Si référence à la nature il y a, elle ne peut exister que par lointaine et très incertaine analogie. Seule présence, non visible, non figurée, mais latente, lancinante telle une mélopée, le corps comme nébuleuse, dissous dans le grand corps du monde, impossible à circonscrire, le corps poussières d'étoiles, ou gisant d'eau.
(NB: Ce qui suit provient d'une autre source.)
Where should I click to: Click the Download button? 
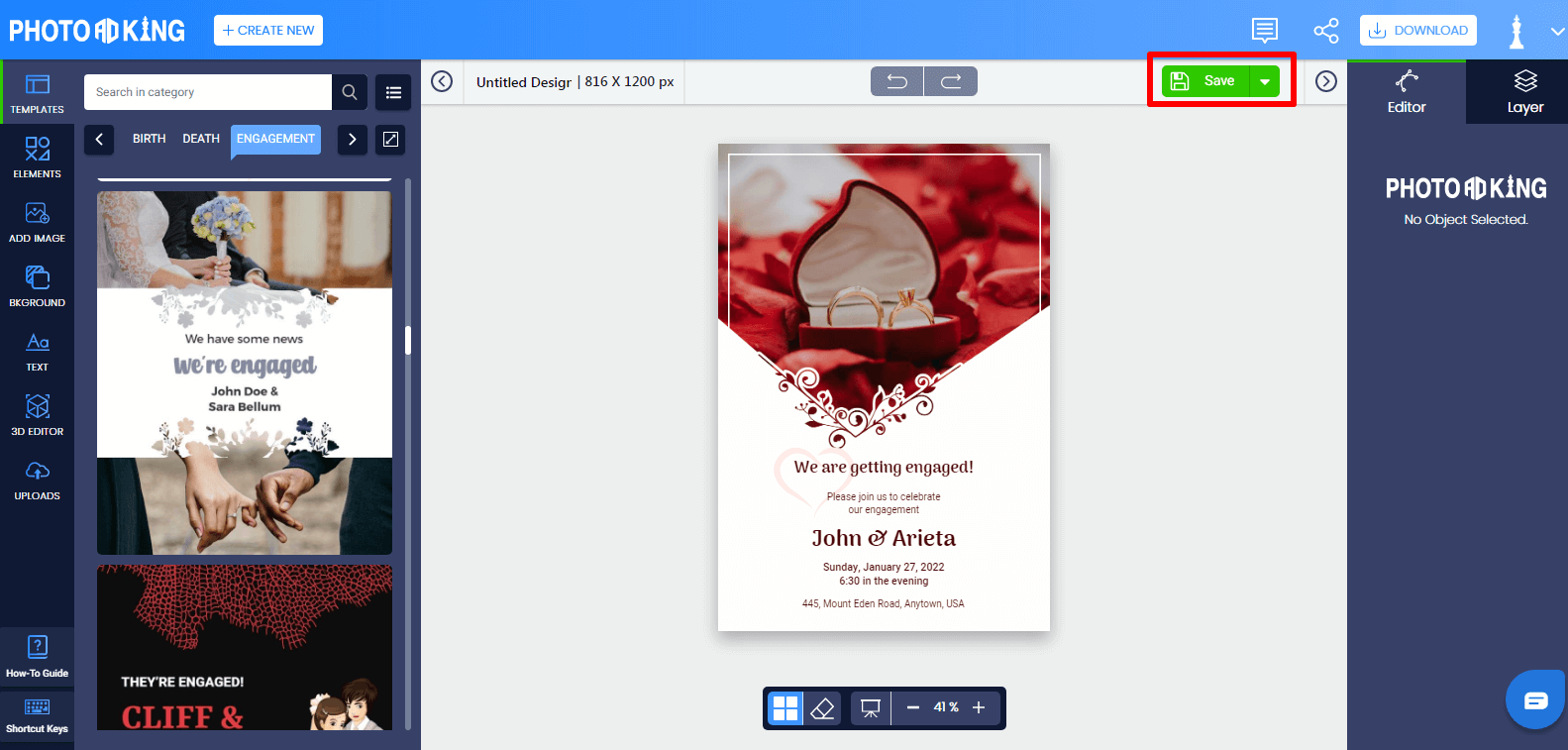click(1417, 31)
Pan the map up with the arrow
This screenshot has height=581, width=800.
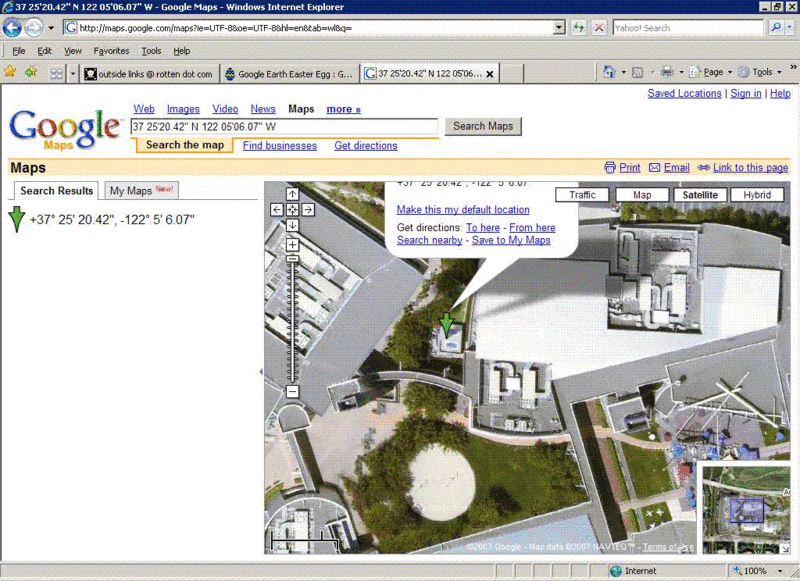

Le corps sublimé dans la seule matière-ombre-lumière, pourtant d'une prégnante et paradoxale sensualité. "Toujours pour tenter l'impossible anamorphose du corps, celui  du peintre et son rapport au corps pictural". "Ce n'est pas pour rien si un tableau pour vivre debout doit se faire comme sur un corps couché".

Au regard de ce nomadisme vibratoire, de ce chemin sans repentir vers une sorte de nudité transcendée, dans une de ses dernières lettres, datée du 22 janvier 2007, quelques jours avant son accident, Frédéric Benrath écrivait qu'à l'intérieur même de son oeuvre il y avait "un au-delà de la peinture et, sans doute, (...) un pas vers la métaphysique"...

Après les deux expositions consacrées l'an dernier à cet artiste, aux Monastères de Port-Royal (78) et de Brou (Bourg en Bresse 01), cette année le Musée de Clamecy met en valeur de façon tout aussi remarquable ce parcours pictural atypique qui mène le regard de celui qui veut bien y entrer, loin, très loin, vers des espaces encore inexplorés.

De plus, sous l'égide de Madame Josette Sivignon, conservatrice enthousiaste et généreuse, le Musée de Clamecy propose en permanence plusieurs expositions didactiques liées à l'histoire de cette région, ainsi sur l'enfant du pays, l'écrivain Romain Rolland, sur l'affichiste Charles Loupot, ou encore l'étonnante aventure du flottage du bois du Morvan vers Paris.

Ainsi, ce très joli bourg du centre de la France offre au visiteur curieux de passionnantes découvertes, comme autant d'invitations vers d'autres ailleurs.


                                                                                                                                Alice Baxter
                                                                                                                              le 26 juin 2012



* Toutes les citations de ce texte sont de Frédéric Benrath, extraites de sa correspondance avec Alice Baxter (ici entre 1972 et 2007).